Make potty training comfortable
If you picked a potty chair, put it in an area where your child is most comfortable. It's okay if that's the living room or their play area outside. Remember, it's crucial that they feel relaxed about the process.
In the beginning, let your child sit on their potty fully clothed. Then, let them sit on the toilet for the duration of their actual potty. It's ideal for both boys and girls to start training sitting down, as this can also urge little boys to poop afterward.
Explain the process to your child
Children benefit by knowing what to expect. Use a potty training book or song to explain it visually and in their language. Beyond doing the deed, actively involve them in the post-peeing/pooping process. You can show the contents of the potty and flush it together, for example.
Stick to a schedule
If you know when your child usually goes, you can use this to guide your potty training schedule. If not, pick a time when they're relaxed. That could be after meals or naps. What matters is you can stick to the plan.
Remind your child to go
Be consistent and patient with your reminders, but don't force or scold when they refuse. Resistance is usually a sign that they want to take control of their bodies, which is healthy behavior. You can also schedule potty breaks when traveling far to avoid mishaps. Still, prepare for accidents by bringing extra clothes and wipes.
Switch to simple clothing
Let your child wear clothes they can easily pull up and down. That means avoiding onesies and tight pants, and might mean switching to pull-up diapers during this period. Some potty training methods also recommend doing away with diapers or pull-ups. Doing so will help them become aware of the urge to pee and the wetness when they pee or poop.
Be generous with praise
Learning to use the toilet is a significant milestone for your child, so be patient and acknowledge their wins with praise. Use phrases like "Good job!" and point out what led to their success during the moment to encourage similar behavior.

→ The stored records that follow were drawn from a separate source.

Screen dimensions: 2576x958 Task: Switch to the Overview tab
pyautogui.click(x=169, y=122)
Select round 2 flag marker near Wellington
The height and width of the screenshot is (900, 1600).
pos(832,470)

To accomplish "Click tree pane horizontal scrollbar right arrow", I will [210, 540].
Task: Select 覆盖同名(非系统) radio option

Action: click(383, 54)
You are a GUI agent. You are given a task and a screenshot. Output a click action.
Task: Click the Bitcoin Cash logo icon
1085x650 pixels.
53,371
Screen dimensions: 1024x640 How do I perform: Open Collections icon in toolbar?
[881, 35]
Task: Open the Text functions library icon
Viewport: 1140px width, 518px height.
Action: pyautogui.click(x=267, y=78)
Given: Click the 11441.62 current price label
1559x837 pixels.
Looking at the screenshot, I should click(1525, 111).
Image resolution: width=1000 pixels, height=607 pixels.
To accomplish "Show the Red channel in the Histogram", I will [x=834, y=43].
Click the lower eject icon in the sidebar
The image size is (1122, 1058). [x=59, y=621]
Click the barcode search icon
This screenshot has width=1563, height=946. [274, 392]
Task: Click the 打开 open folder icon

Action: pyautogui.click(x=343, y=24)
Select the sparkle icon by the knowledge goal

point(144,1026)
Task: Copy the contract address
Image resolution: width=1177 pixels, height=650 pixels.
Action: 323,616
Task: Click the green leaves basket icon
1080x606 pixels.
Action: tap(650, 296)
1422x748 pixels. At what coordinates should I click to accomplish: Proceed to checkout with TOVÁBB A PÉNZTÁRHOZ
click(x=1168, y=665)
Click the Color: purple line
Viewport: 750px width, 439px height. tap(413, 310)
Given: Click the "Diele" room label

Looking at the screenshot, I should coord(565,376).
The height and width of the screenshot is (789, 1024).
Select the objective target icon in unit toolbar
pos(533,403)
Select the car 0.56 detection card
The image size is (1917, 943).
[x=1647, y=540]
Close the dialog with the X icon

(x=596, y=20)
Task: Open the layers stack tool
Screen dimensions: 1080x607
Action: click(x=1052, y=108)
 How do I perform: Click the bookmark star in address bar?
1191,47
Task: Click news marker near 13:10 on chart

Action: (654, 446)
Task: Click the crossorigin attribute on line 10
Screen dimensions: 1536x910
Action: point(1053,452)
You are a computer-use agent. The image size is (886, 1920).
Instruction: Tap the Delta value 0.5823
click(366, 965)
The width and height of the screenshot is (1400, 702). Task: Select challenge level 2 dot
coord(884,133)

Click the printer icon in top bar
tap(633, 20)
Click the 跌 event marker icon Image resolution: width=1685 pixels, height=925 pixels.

When accidents happen, never scold. Instead, point out what happened matter-of-factly and say something like, "You peed on your pants while playing with Teddy. Let's get you cleaned up and wipe the mess." Then, tell them what they can do next time they feel the urge to pee/poop.
When you're met with resistance, don't pressure. Some children end up withholding their poop as a response to the stress of potty training. This leads to hardening of the stool, making pooping painful and difficult. It can be traumatic for some children, so they refuse their urge, and the cycle continues. When this happens, it might be best to pause potty training and manage constipation first.
Take care with the language and tone you use around your child when talking about their pee or poop.
For example, avoid showing disgust. This can make them self-conscious about a healthy and normal process. Instead, talk about the stink, texture, or color factually.
Orient your tribe
Inform your partner, child's caregiver, and other adults your family regularly interacts with about your potty training methods to avoid confusing your child and increase your training success.
Let go of timelines
Every child learns at their own pace, so keep calm even if it takes a long time to fully potty train.
Bedwetting is common in children up to five or six years old. Their bladders are still maturing up to this age, so you may want to use nighttime diapers and mattress protectors for your convenience. You can also try placing the potty in the bedroom to make it easier for them to go when they feel the urge at night.
Potty training is a complex process for both you and your child. It can be messy and frustrating, and there is no fixed timeline. But it can be easier if you exercise kindness and patience, and keep in mind that potty training is a significant learning experience for your child too.
As long as you keep at it, your efforts and your child’s physical, mental, and emotional skills will eventually click. They will learn the skill, and you may finally be able to cross diapers off your monthly budget and quit carrying the diaper bag around for good.